Mr Campbell said: “I am delighted that we have been able to form a working partnership with other elected members, who are as keen as I am to see the delivery of sustainable, high quality services to the people of Perth and Kinross.
“We believe that by working together we can deliver that vision and we are all committed to making that happen.”
He added: “Now the hard work begins, but by all of us facing the same way, it will make that aim much easier to achieve.”
Lib Dem councillor Peter Barrett added: “I and my Scottish Liberal Democrat colleagues want to make this partnership work to make the council more agile and responsive, quicker to respond to communities, more active in devolving power to communities and better at empowering communities in their neighbourhoods and localities.
“There is much for the new partnership to do to tackle inequalities in Perth and Kinross and we look forward to driving forward the new partnership agenda.”
Independent Xander McDade, who at 23 is the local authority’s youngest councillor, said: “By supporting the Conservative group to form an administration, all involved are respecting the resulted delivered by the voters and I will still be holding the new administration to account.
“Councils should be about working together in the best interests of everyone, not prioritising party politics and that is what this agreement should deliver.”
He added: “I’m very encouraged by Councillor Campbell’s wish to bring in thoughts and ideas from across the political spectrum with regards to council policy.”
The council was previously led by a minority SNP administration.
A total of 15 councillors stood down before the election including leader Ian Miller, provost Liz Grant and Labour’s John Flynn who had served for 29 years.
Perth and Kinross has 40 councillors in total, including 22 new ones.
Candidates clash over new administration “wake up call”
The new administration should act as a “wake up call” for the people of Perth and Kinross, Pete Wishart has claimed.
The SNP’s general election candidate for Perth and North Perthshire said the coalition was a warning of the threat posed by the Conservative’s “cost cutting agenda”.
He said: “Perth and Kinross residents now face five years of a services cutting Conservative administration, determined to reverse the many advances made by the previous administration.
“The people of Perthshire should now brace themselves for a bumpy and costly five years.”
Mr Wishart added: “The Tories secured their success in these council elections on the single issue of opposing a second independence referendum so we have no idea what their priorities for Perth and Kinross services are.
“In all the screeds of literature put through Perthshire doors on constitutional issues, they said practically nothing about how they would actually run the council.”
He said: “We do know, though, the general thrust of what’s in store for the people of Perthshire from what they proposed at the last Perth and Kinross budget. In those proposals, they said that they would close all public toilets in Perth and Kinross, withdraw support from vital services such as the Citizens Advice Bureau and increase bereavement charges year on year.

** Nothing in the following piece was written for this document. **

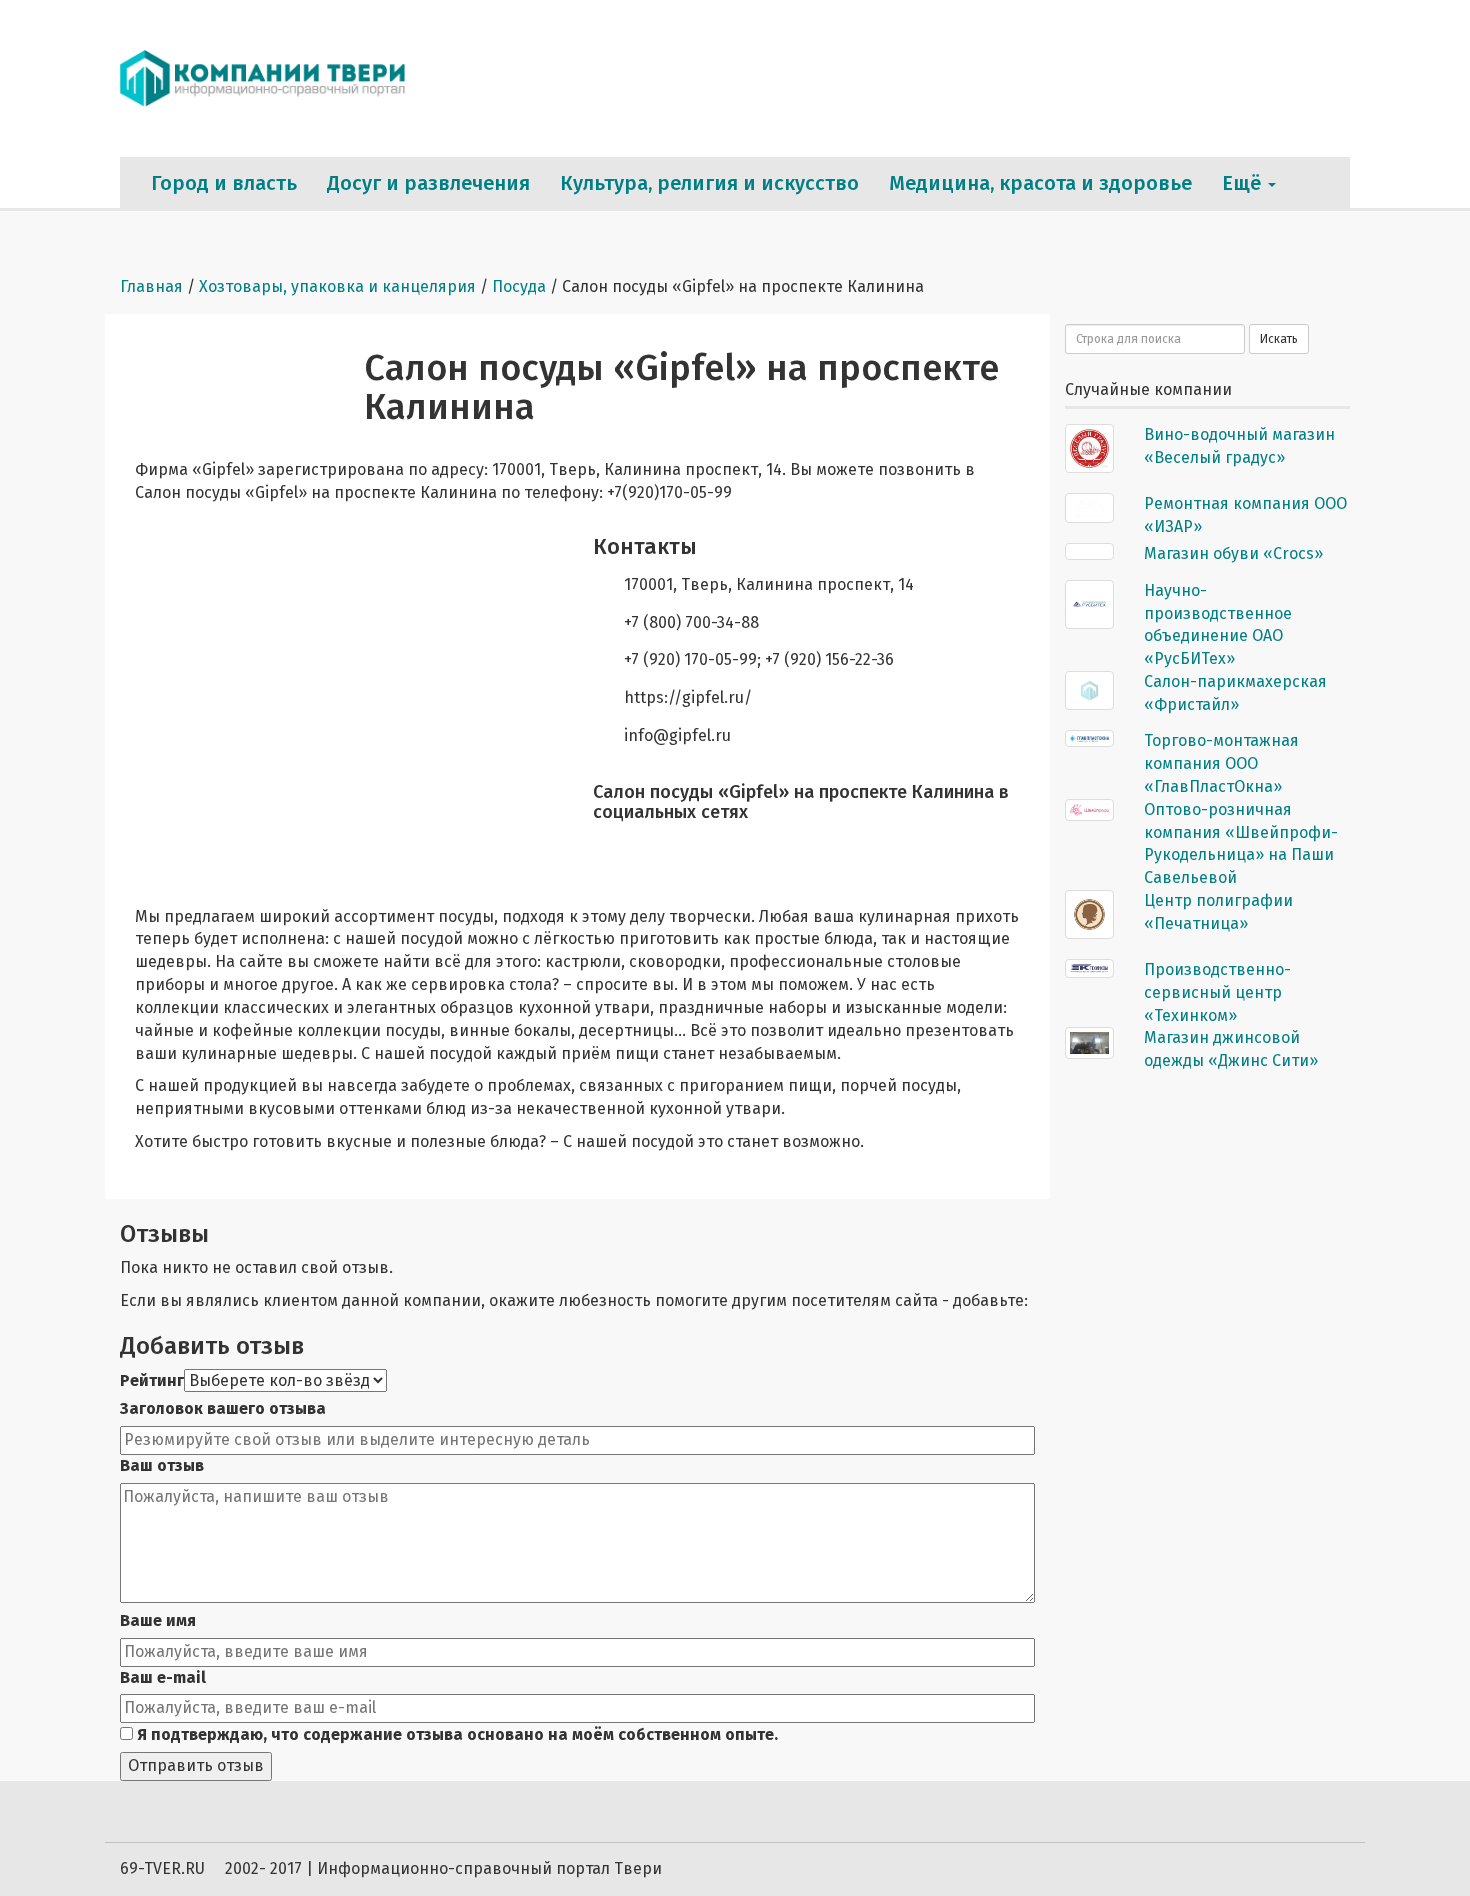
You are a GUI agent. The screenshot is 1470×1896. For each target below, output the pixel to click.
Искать (1279, 339)
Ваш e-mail (163, 1677)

“This Conservative victory in the council elections should therefore be regarded as a massive wake up call to everyone in Perthshire.”
Tory candidate Ian Duncan said: “On May 4, the people of Perthshire voted overwhelmingly for change on the council, with huge swings from the SNP to the Conservatives.
“It is good to see that we will have a new Conservative-led administration, working in partnership with Liberal Democrats, Labour and Independents to take Perth & Kinross forward. This is exactly the progressive, inclusive approach that local people want to see.”
He added: “Now residents in Perth & North Perthshire have the opportunity to elect a Member of Parliament who will work with our new Council leadership for the good of the area.
“It is clear that the choice is between a new Scottish Conservative MP looking to take Perthshire forward, and a SNP representative promoting division and an unwanted 2nd Independence referendum”.